Serah terima dari pejabat Sekretaris Majelis Rakyat Papua (MRP) dari Yosep I.S. Matutina kepada Sekretaris MRP yang baru, yakni Wasuok Siep yang sebelumnya menjabat sebagai Staf Ahli Gubernur Provinsi Papua.

Namun Sekda meminta pejabat baru adalah untuk melaksanakan sesuai dengan tugas, pokok dan fungsi yang melekat dalam organisasi Majelis Rakyat Papua (MRP).

Hal lainnya yang perlu dicatat semua pihak di tanah Papua, sampai hari ini peraturan pemerintah merupakan break down tentang UU No 21 Tahun 2001, baru satu peraturan pemerintah yaitu peraturan pemerintah No 54 tahun 2004 tentang Majelis Rakyat Papua (MRP).

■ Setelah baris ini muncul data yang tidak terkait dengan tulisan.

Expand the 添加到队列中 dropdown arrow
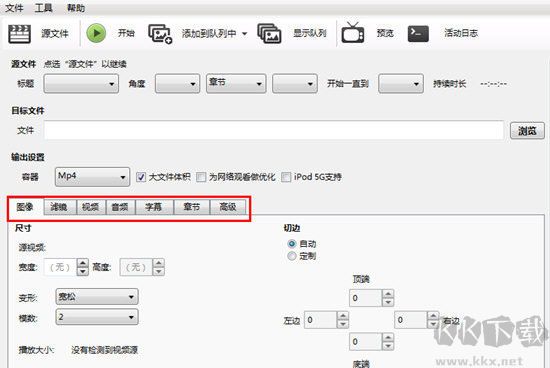This screenshot has width=550, height=368. [x=244, y=34]
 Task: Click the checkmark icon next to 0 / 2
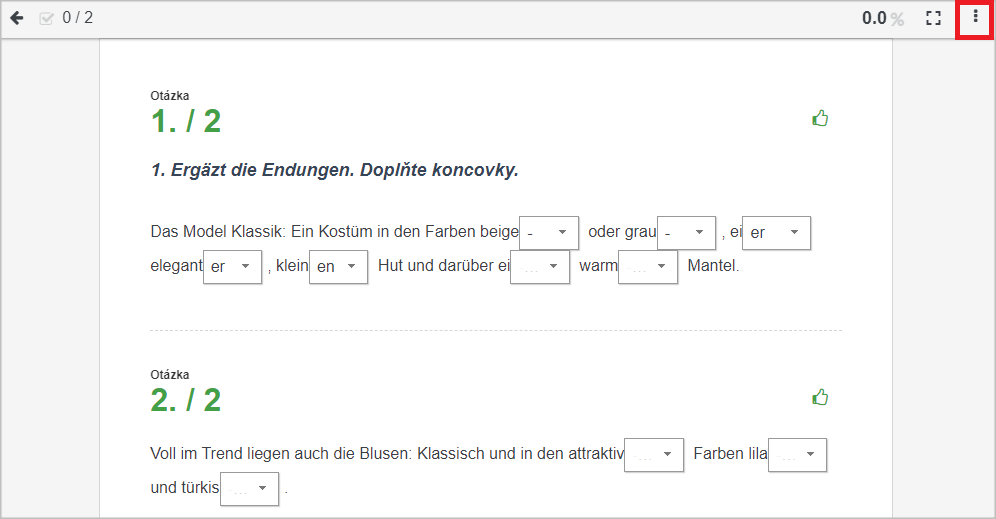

“Pertanyaannya adalah, apakah ini keseriusan pemerintah pusat dalam menerapkan UU Otsus ini ataukah tidak proaktifnya kita semua, untuk bagaimana peraturan pemerintah itu harus ada dan bisa diaplikasikan,” paparnya.

Lanjutnya, UU Otsus ibarat sebuah permen yang diberikan oleh Jakarta kepada rakyat Papua seakan membujuk anak kecil yang sedang menangis. “Itulah sebabnya, di dalam kepemimpinan Gubernur Lukas Enembe dan Wakil Gubernur Klemen Tinal, mencoba untuk mengemas bersama semua stakeholder, MRP, DPRP, dan instansi vertikal lainnya. “Kita mencoba mengemas rancangan UU Otsus bagi tanah Papua yang harus direvisi secara total,” bebernya.

Dikatakan, itu juga menjadi tanggungjawab bagi MRP. Di akhir masa jabatan, MRP harus bekerjakeras untuk mengkomunikasikan hal tersebut dengan Pemerintah Pusat dalam hal ini Kemendagri untuk mendapatkan petunjuk lebih lanjut.

“Sehingga tugas dan tanggungjawab sepenuhnya ada di pak sekretaris yang baru. Horizontal maupun  diagonal, yang penting adalah pelayanannya terhadap para pimpinan dan anggota MRP, juga bagaimana menghimpun seluruh staf ini agar bisa bekerjasama dengan baik,” terangnya.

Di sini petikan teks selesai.